_WORK TASK_
Work out how many lines of the records contain "Open". Answer with the number and nothing else.

:: EXERCISE DATA

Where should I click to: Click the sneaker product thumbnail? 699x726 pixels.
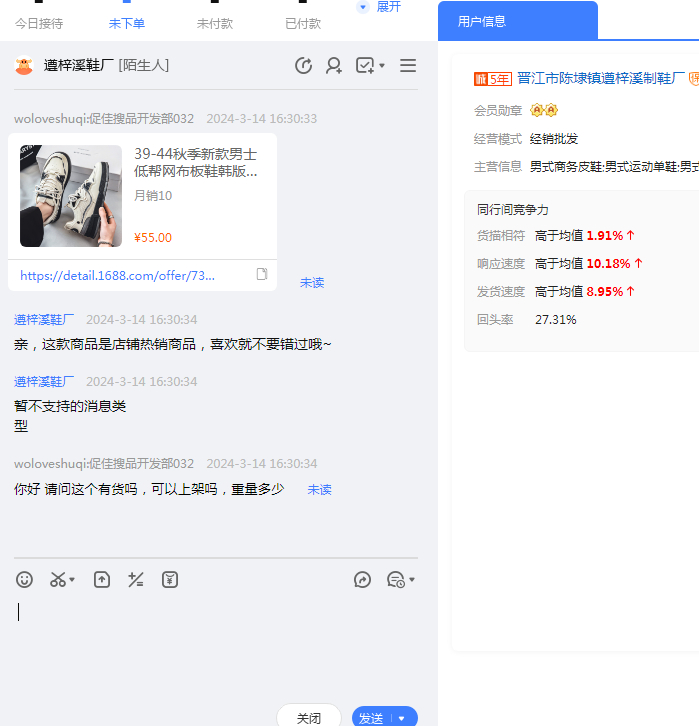(x=71, y=196)
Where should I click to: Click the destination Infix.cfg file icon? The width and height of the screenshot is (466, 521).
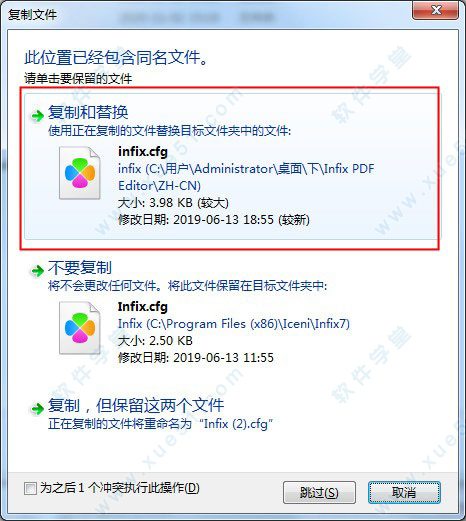click(x=80, y=328)
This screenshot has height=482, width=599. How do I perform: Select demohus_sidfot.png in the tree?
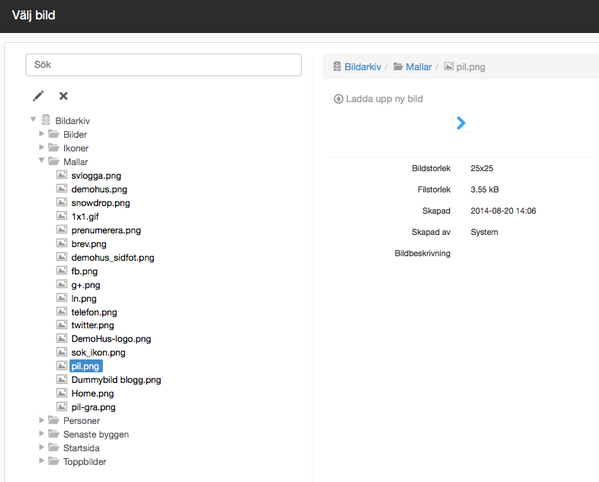coord(113,258)
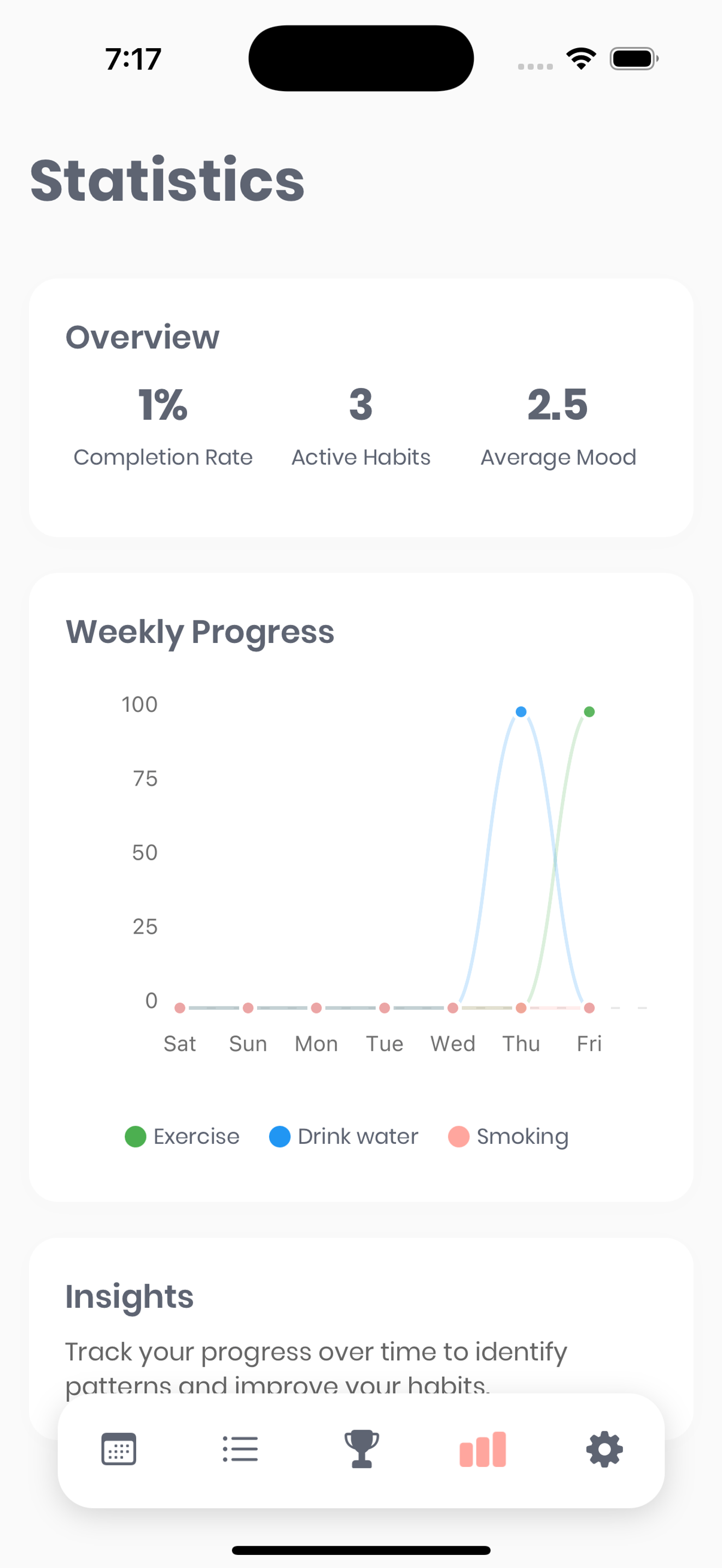Tap the Insights card text

(316, 1366)
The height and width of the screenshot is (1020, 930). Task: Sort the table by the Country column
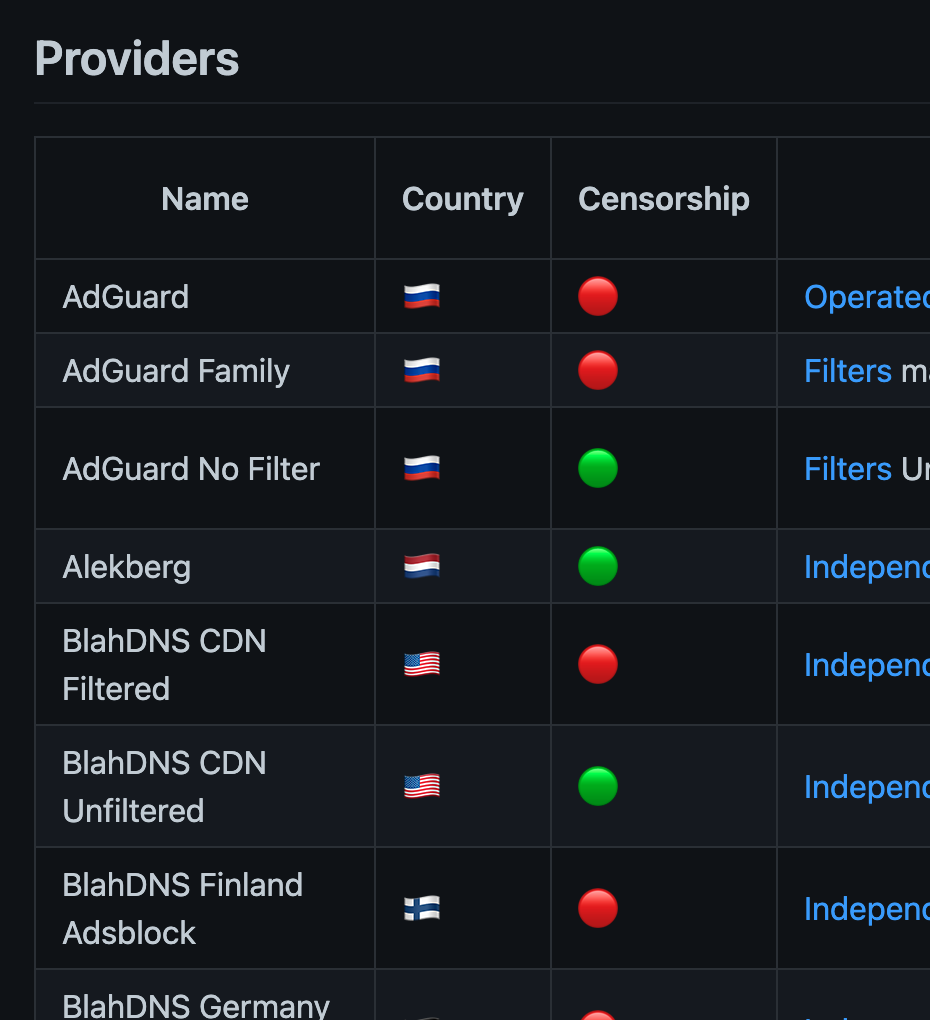[462, 198]
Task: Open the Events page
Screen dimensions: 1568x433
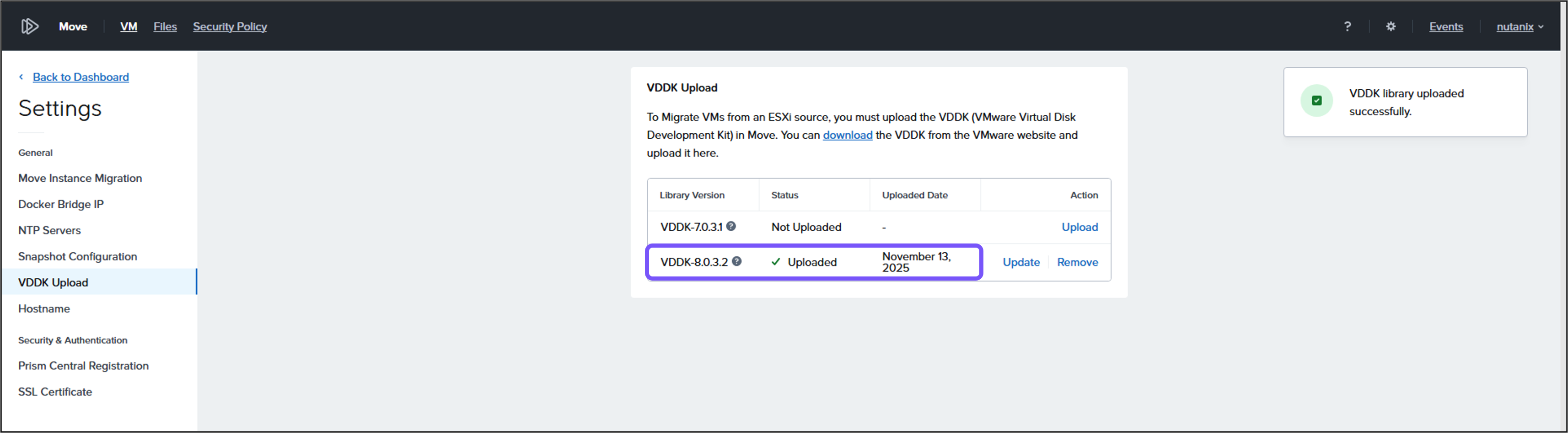Action: (x=1446, y=26)
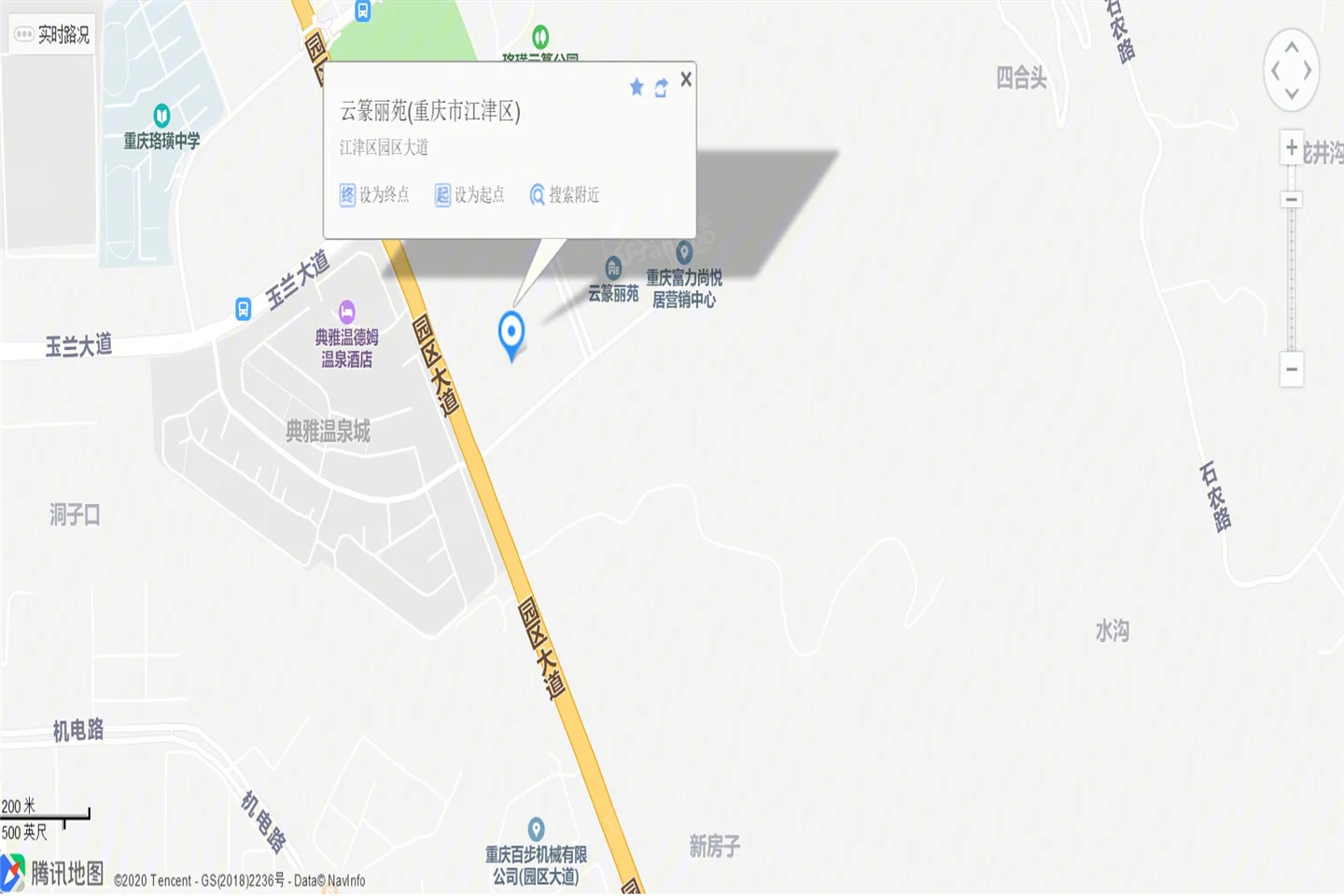Select the 重庆路璜中学 school marker

tap(161, 116)
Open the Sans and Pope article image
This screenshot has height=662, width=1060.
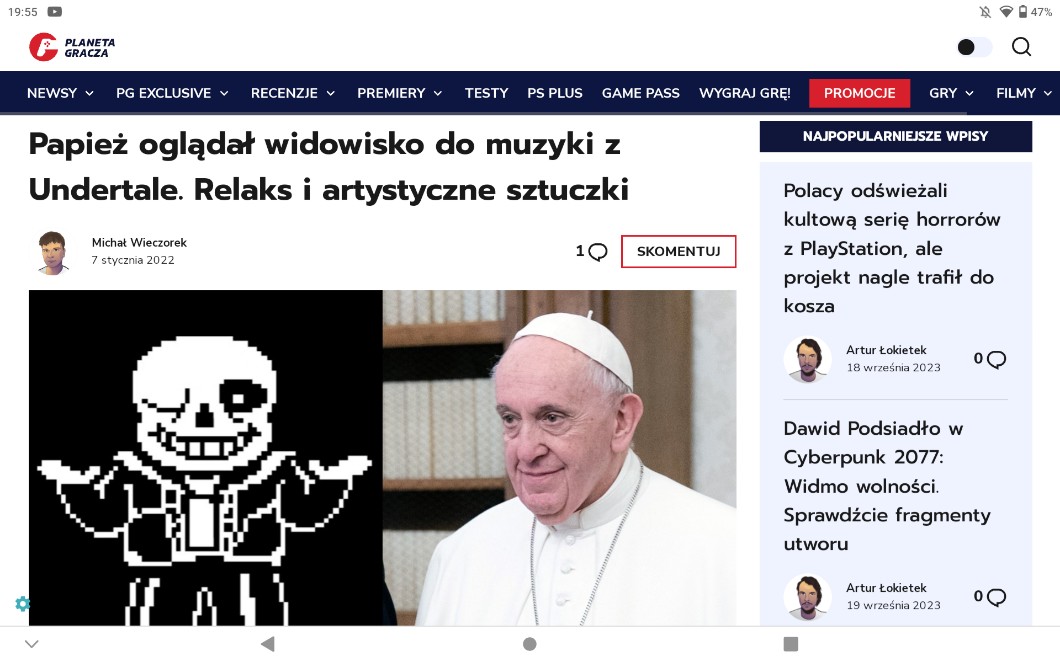point(382,458)
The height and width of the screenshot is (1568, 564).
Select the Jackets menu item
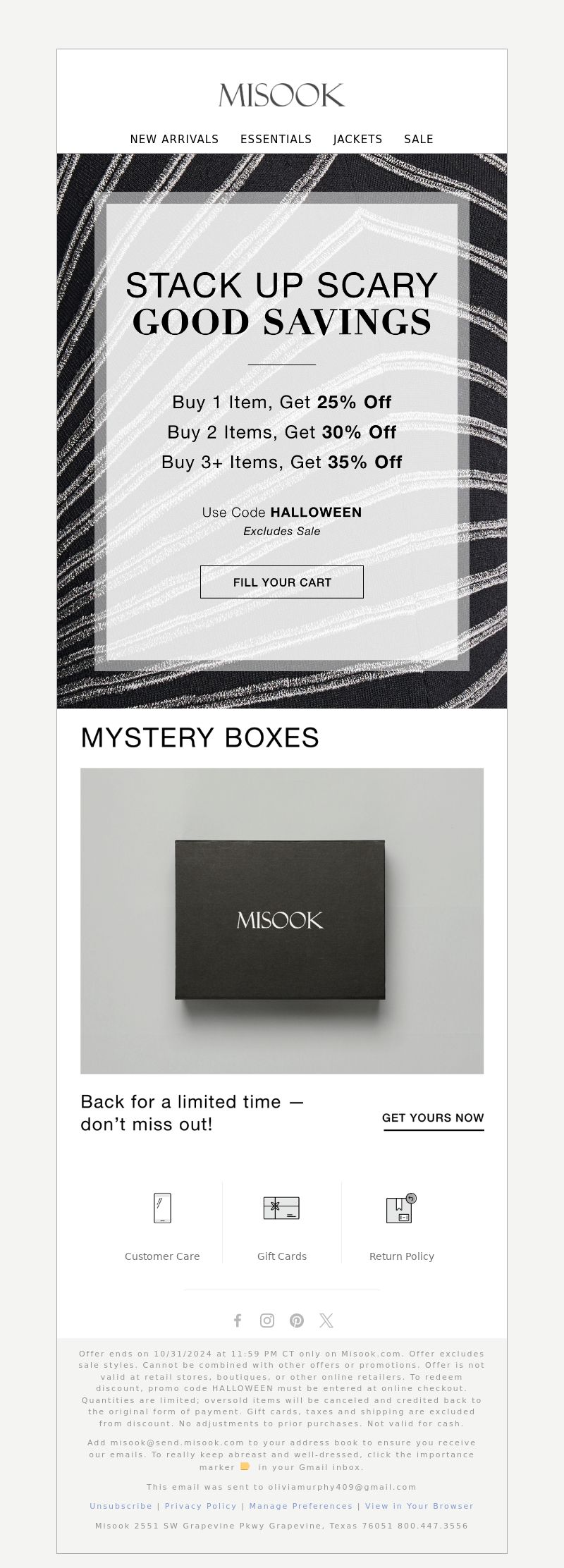click(x=357, y=139)
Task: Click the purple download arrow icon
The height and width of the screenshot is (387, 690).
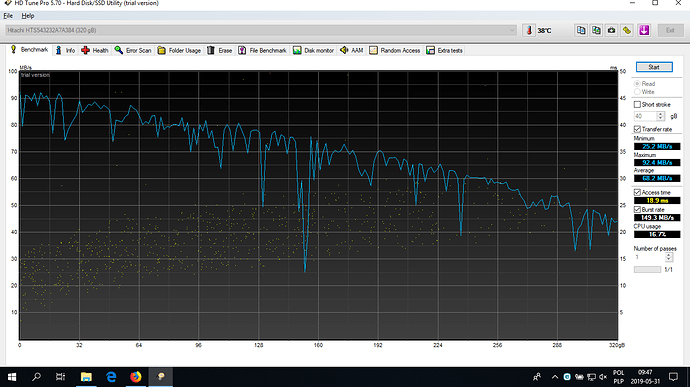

::::

_EXERCISE RESULT_
2